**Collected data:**
^^^^^^^^

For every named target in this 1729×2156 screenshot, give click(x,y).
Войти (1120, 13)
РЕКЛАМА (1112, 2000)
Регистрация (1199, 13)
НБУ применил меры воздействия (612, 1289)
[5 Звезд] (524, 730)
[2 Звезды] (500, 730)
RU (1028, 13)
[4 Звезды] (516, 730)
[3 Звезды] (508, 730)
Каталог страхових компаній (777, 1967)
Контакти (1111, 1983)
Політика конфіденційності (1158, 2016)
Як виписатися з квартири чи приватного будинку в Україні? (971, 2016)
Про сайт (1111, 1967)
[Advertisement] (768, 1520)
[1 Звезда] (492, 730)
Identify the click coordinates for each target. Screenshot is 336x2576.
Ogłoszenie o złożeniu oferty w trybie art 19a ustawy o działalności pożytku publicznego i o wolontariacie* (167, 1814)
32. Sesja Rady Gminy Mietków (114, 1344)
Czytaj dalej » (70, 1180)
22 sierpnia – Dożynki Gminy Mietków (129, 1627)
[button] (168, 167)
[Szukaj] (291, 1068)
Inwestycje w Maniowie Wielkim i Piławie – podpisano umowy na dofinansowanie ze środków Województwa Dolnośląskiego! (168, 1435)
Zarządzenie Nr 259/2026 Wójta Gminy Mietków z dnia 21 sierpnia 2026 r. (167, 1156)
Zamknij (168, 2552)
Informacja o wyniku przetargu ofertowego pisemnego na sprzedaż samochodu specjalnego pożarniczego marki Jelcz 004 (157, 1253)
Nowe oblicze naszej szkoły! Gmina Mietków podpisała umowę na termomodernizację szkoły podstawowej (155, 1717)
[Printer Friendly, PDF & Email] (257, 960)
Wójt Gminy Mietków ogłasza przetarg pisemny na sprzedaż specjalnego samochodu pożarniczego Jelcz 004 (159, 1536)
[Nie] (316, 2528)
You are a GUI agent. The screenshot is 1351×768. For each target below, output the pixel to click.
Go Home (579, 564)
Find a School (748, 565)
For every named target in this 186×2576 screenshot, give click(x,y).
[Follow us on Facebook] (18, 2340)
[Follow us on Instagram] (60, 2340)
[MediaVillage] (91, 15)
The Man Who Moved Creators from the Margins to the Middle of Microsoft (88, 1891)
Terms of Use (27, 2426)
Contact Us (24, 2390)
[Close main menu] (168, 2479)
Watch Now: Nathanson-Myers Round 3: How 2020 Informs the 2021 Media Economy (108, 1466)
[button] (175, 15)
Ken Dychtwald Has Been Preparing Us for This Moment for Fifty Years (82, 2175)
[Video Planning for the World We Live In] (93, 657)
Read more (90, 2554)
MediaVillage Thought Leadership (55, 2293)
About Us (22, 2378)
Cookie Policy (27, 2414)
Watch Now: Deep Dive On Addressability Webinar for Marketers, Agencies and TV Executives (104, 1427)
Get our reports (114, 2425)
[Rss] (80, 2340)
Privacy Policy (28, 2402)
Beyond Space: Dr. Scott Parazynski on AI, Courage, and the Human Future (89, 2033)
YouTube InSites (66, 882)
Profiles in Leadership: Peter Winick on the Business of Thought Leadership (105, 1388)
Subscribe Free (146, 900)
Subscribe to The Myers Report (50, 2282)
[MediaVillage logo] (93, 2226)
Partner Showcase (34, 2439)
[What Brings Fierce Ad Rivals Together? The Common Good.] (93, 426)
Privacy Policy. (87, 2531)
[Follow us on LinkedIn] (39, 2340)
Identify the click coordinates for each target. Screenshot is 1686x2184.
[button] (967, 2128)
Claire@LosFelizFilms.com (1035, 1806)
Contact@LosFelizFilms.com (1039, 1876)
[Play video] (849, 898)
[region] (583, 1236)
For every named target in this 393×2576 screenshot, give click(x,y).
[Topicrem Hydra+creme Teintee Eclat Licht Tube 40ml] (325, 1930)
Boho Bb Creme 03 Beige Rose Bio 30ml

^^^^^^^^

**WHAT THE TASK ASKS:**
What is needed is an exact copy of all the records above.

**SOLUTION TO THIS EXERCISE:**
For every named target in this 1729×2156 screenshot, give click(x,y).
Войти (1120, 13)
РЕКЛАМА (1112, 2000)
Регистрация (1199, 13)
НБУ применил меры воздействия (612, 1289)
[5 Звезд] (524, 730)
[2 Звезды] (500, 730)
RU (1028, 13)
[4 Звезды] (516, 730)
[3 Звезды] (508, 730)
Каталог страхових компаній (777, 1967)
Контакти (1111, 1983)
Політика конфіденційності (1158, 2016)
Як виписатися з квартири чи приватного будинку в Україні? (971, 2016)
Про сайт (1111, 1967)
[Advertisement] (768, 1520)
[1 Звезда] (492, 730)
Identify the click coordinates for each target. Screenshot is 336x2576.
Ogłoszenie o złożeniu oferty w trybie art 19a ustawy o działalności pożytku publicznego i o wolontariacie* (167, 1814)
32. Sesja Rady Gminy Mietków (114, 1344)
Czytaj dalej » (70, 1180)
22 sierpnia – Dożynki Gminy Mietków (129, 1627)
[button] (168, 167)
[Szukaj] (291, 1068)
Inwestycje w Maniowie Wielkim i Piławie – podpisano umowy na dofinansowanie ze środków Województwa Dolnośląskiego! (168, 1435)
Zarządzenie Nr 259/2026 Wójta Gminy Mietków z dnia 21 sierpnia 2026 r. (167, 1156)
Zamknij (168, 2552)
Informacja o wyniku przetargu ofertowego pisemnego na sprzedaż samochodu specjalnego pożarniczego marki Jelcz 004 (157, 1253)
Nowe oblicze naszej szkoły! Gmina Mietków podpisała umowę na termomodernizację szkoły podstawowej (155, 1717)
[Printer Friendly, PDF & Email] (257, 960)
Wójt Gminy Mietków ogłasza przetarg pisemny na sprzedaż specjalnego samochodu pożarniczego Jelcz 004 (159, 1536)
[Nie] (316, 2528)
You are a GUI agent. The screenshot is 1351×768. For each target below, output the pixel to click.
Go Home (579, 564)
Find a School (748, 565)
For every named target in this 186×2576 screenshot, give click(x,y).
[Follow us on Facebook] (18, 2340)
[Follow us on Instagram] (60, 2340)
[MediaVillage] (91, 15)
The Man Who Moved Creators from the Margins to the Middle of Microsoft (88, 1891)
Terms of Use (27, 2426)
Contact Us (24, 2390)
[Close main menu] (168, 2479)
Watch Now: Nathanson-Myers Round 3: How 2020 Informs the 2021 Media Economy (108, 1466)
[button] (175, 15)
Ken Dychtwald Has Been Preparing Us for This Moment for Fifty Years (82, 2175)
[Video Planning for the World We Live In] (93, 657)
Read more (90, 2554)
MediaVillage Thought Leadership (55, 2293)
About Us (22, 2378)
Cookie Policy (27, 2414)
Watch Now: Deep Dive On Addressability Webinar for Marketers, Agencies and TV Executives (104, 1427)
Get our reports (114, 2425)
[Rss] (80, 2340)
Privacy Policy (28, 2402)
Beyond Space: Dr. Scott Parazynski on AI, Courage, and the Human Future (89, 2033)
YouTube InSites (66, 882)
Profiles in Leadership: Peter Winick on the Business of Thought Leadership (105, 1388)
Subscribe Free (146, 900)
Subscribe to The Myers Report (50, 2282)
[MediaVillage logo] (93, 2226)
Partner Showcase (34, 2439)
[What Brings Fierce Ad Rivals Together? The Common Good.] (93, 426)
Privacy Policy. (87, 2531)
[Follow us on LinkedIn] (39, 2340)
Identify the click coordinates for each target. Screenshot is 1686x2184.
[button] (967, 2128)
Claire@LosFelizFilms.com (1035, 1806)
Contact@LosFelizFilms.com (1039, 1876)
[Play video] (849, 898)
[region] (583, 1236)
For every named target in this 393×2576 screenshot, give click(x,y).
[Topicrem Hydra+creme Teintee Eclat Licht Tube 40ml] (325, 1930)
Boho Bb Creme 03 Beige Rose Bio 30ml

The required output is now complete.